Nos samples, construíram tudo ou têm coisas tiradas daqui ou dali?
Construímos tudo. No passado roubámos literalmente algumas coisas de CDs que ia comprando de world music. Desta vez, tudo o que usámos foi gravado por nós, especificamente, muita coisa gravada pelo Luís Simões, que ele tinha vindo a captar ao longo dos anos. Usámos também freewares, nada de muito complicado. Pela primeira vez tínhamos um disco com samples sem estar preocupados com copyrights nem nada do género [risos]. O mais complicado muitas vezes, e isso foi um trabalho mais meu que do Nuno, foi decidir o que é que era adequado. Foi uma coisa pensada também, pormenores que ao ouvinte poderão passar despercebidos.
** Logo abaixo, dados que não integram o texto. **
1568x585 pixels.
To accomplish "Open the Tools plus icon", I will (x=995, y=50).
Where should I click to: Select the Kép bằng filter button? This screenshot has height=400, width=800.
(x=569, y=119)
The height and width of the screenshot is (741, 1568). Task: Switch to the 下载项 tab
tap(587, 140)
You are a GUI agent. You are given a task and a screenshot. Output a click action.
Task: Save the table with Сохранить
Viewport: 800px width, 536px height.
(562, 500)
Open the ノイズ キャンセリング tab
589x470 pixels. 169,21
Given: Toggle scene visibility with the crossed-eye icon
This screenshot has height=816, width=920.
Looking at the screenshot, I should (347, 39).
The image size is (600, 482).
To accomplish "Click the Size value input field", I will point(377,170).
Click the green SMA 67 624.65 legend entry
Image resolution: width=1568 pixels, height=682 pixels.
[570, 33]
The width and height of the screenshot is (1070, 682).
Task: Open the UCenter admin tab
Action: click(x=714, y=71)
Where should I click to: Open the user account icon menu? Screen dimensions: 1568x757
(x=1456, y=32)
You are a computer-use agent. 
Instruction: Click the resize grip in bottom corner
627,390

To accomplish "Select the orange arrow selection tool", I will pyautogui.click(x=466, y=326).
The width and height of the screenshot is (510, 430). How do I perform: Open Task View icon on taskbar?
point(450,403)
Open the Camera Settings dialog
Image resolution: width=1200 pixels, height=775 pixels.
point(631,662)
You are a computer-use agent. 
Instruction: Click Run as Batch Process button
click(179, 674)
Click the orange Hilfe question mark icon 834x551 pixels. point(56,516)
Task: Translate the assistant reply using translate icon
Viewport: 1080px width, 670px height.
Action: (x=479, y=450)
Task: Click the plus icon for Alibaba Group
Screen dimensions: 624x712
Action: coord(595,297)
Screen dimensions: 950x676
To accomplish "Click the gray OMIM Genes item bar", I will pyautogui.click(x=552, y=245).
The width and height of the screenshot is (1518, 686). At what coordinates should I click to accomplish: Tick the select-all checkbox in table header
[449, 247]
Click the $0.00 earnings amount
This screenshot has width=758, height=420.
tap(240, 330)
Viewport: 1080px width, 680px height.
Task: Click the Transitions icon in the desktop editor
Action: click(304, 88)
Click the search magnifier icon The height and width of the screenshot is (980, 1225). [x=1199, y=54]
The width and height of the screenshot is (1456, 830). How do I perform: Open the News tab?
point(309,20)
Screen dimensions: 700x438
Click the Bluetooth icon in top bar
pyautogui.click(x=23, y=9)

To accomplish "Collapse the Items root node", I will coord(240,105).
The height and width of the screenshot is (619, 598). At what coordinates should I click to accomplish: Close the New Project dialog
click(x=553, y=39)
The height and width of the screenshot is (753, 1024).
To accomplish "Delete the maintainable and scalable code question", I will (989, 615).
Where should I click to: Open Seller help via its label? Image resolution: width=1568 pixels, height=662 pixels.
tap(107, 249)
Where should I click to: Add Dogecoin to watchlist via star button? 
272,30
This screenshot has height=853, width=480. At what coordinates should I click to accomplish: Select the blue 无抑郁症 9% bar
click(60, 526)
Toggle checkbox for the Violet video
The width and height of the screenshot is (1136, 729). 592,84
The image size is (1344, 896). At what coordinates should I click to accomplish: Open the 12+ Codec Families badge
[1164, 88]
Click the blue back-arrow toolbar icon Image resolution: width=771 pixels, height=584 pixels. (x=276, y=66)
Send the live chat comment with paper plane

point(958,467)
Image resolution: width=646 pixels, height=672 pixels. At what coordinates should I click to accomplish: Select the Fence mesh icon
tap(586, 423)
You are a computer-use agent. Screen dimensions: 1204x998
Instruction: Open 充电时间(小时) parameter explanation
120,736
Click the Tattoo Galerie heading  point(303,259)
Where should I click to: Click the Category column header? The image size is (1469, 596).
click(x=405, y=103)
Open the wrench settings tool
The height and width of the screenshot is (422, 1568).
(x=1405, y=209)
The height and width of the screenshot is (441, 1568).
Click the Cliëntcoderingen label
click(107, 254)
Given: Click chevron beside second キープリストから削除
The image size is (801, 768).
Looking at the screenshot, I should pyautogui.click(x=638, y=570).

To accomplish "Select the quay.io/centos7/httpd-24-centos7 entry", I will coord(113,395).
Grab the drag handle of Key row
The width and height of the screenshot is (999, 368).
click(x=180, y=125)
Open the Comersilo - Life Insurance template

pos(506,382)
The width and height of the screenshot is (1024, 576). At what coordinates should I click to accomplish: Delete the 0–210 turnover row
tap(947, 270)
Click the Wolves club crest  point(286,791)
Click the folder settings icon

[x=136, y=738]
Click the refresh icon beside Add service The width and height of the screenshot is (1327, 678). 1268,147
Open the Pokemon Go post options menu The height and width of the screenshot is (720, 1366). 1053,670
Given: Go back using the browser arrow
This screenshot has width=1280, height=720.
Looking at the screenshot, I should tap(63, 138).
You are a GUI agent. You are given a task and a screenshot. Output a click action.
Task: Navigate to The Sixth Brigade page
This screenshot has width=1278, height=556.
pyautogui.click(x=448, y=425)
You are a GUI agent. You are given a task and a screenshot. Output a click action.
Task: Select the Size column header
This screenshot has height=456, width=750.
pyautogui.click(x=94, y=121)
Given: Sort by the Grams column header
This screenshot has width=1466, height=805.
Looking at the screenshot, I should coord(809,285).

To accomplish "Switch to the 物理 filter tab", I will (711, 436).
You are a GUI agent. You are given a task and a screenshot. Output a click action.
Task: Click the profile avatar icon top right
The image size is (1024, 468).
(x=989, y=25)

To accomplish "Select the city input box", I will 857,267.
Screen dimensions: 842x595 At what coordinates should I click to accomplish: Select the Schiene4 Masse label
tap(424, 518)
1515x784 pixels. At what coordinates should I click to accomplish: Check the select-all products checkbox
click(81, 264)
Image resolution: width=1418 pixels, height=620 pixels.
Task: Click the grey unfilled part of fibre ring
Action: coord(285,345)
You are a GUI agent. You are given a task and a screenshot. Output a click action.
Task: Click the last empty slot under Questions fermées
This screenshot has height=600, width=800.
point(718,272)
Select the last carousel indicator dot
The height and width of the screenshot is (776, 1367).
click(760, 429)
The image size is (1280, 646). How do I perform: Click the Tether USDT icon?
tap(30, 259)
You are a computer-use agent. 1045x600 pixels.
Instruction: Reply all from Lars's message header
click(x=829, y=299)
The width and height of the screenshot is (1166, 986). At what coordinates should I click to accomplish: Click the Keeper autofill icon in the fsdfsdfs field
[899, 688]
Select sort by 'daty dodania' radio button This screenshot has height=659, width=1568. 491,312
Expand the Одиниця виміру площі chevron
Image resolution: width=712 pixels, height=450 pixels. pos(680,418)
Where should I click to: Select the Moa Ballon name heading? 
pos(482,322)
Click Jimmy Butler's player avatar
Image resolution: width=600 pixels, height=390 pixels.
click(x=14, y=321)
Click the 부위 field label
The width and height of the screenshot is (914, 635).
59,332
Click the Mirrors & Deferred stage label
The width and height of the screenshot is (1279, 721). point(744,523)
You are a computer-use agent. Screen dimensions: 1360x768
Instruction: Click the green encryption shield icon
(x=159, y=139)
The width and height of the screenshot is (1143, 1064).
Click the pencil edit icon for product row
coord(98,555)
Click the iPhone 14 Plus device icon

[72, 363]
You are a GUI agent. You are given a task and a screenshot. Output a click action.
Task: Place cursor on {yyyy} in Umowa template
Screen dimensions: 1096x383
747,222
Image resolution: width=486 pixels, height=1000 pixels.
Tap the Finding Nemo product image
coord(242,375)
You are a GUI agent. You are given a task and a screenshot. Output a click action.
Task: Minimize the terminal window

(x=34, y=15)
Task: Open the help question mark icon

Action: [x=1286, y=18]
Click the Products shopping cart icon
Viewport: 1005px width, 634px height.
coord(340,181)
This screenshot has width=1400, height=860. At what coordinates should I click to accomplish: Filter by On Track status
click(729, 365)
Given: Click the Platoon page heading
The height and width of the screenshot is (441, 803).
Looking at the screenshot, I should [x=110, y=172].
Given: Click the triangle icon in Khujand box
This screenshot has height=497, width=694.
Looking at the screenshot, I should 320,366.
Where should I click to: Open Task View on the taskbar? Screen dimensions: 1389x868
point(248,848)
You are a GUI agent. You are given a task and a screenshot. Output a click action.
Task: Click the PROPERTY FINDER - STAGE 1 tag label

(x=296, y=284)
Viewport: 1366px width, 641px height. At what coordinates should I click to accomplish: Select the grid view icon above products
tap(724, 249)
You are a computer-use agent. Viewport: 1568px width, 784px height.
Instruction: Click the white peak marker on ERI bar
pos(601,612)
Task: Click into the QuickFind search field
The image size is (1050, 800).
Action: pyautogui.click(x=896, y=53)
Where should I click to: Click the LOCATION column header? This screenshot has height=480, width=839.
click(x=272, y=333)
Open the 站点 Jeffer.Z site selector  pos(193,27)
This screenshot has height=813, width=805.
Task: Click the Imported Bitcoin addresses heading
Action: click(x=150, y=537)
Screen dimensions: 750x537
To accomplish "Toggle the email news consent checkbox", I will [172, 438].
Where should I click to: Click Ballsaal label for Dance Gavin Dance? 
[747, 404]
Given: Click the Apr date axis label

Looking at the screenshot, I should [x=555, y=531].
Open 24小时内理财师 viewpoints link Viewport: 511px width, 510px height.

Todos os samples que ali ouves são específicos de uma zona geográfica que fazem sentido com o disco – são do sudoeste asiático, a maioria da Índia, do Nepal, algumas coisas tibetanas. Muitas vezes, encontrámos instrumentos óptimos, que soavam muito bem, mas que não faziam muito sentido porque eram árabes, por exemplo. Essa integridade pode parecer um pouco preciosista, mas se estás a querer homenagear uma cultura, uma filosofia, seja o que for, acho que tens que ter exactamente atenção a esses pequenos detalhes, para evitar que, ao quereres homenagear, acabes por ridicularizar.